[Stored data]
□ □ □ □
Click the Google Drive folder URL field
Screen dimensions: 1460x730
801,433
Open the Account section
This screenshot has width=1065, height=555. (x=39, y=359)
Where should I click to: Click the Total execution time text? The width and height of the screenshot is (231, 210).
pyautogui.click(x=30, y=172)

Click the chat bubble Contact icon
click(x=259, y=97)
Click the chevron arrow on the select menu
□ □ □ □
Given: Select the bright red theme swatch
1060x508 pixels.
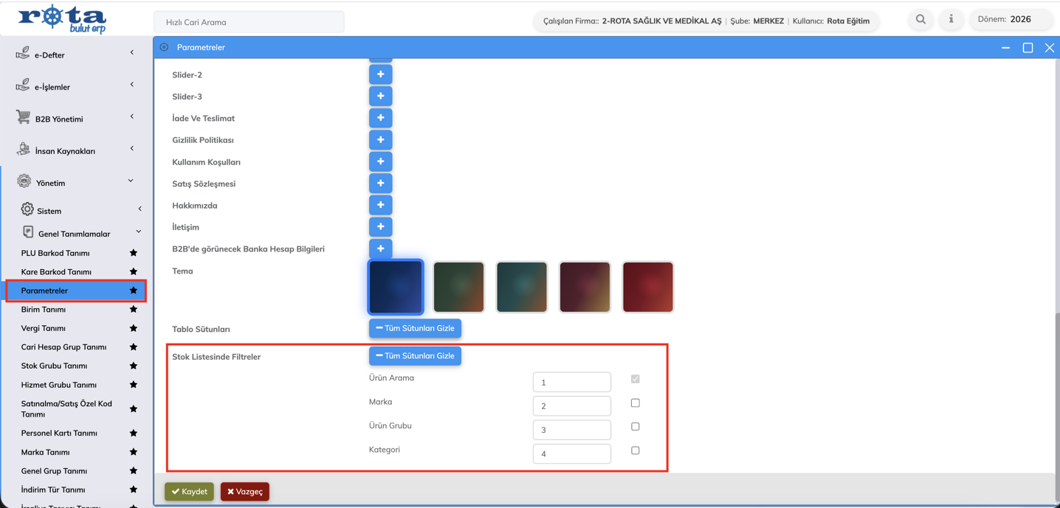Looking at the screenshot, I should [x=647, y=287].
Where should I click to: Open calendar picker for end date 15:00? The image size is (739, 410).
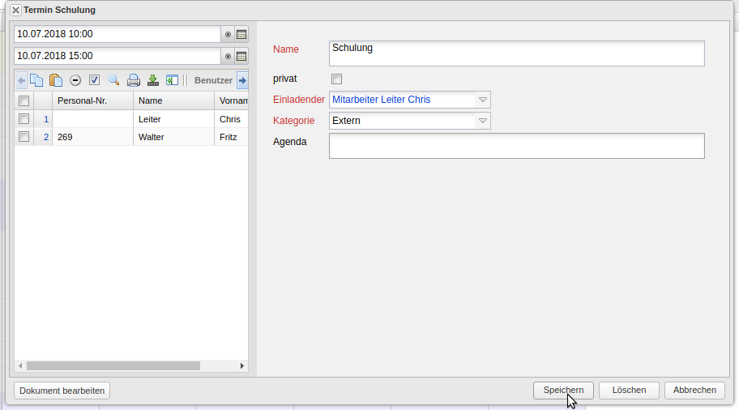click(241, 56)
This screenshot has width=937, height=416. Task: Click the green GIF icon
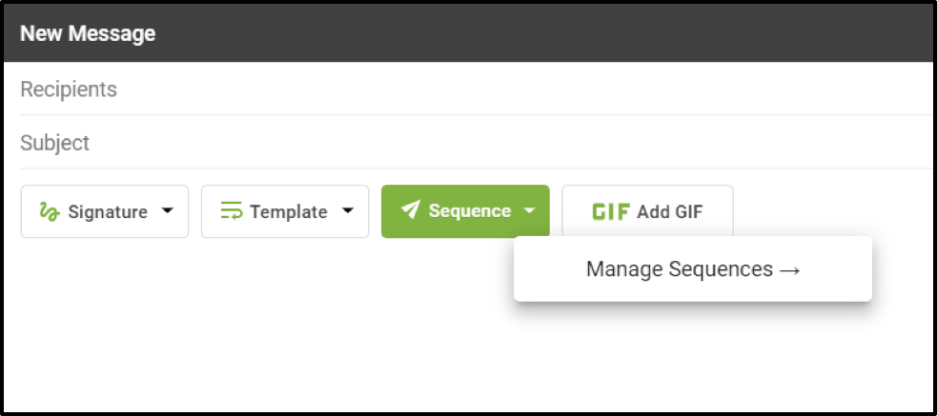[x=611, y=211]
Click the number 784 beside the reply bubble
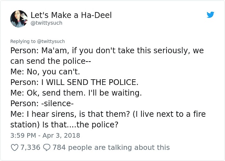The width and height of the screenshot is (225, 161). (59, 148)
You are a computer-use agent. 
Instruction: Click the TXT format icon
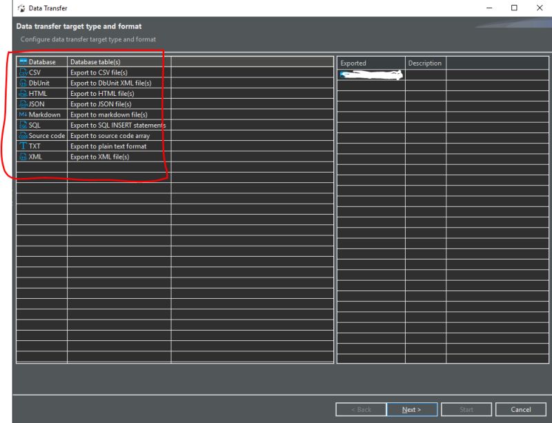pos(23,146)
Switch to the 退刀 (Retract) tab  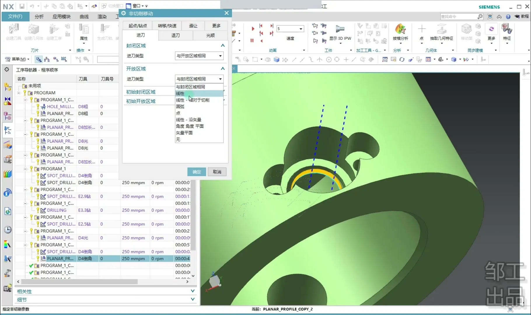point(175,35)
□ □ □ □
**TASK PROMPT**
Taking the records above, retype every line from the one with "Open the Account section" down to the one with "Click the chevron arrow on the select menu", exactly and with nothing else.

**OUTPUT FOR THIS TASK**
Open the Account section
This screenshot has width=1065, height=555. (x=39, y=359)
Where should I click to: Click the Total execution time text? The width and height of the screenshot is (231, 210).
pyautogui.click(x=30, y=172)

Click the chat bubble Contact icon
click(x=259, y=97)
Click the chevron arrow on the select menu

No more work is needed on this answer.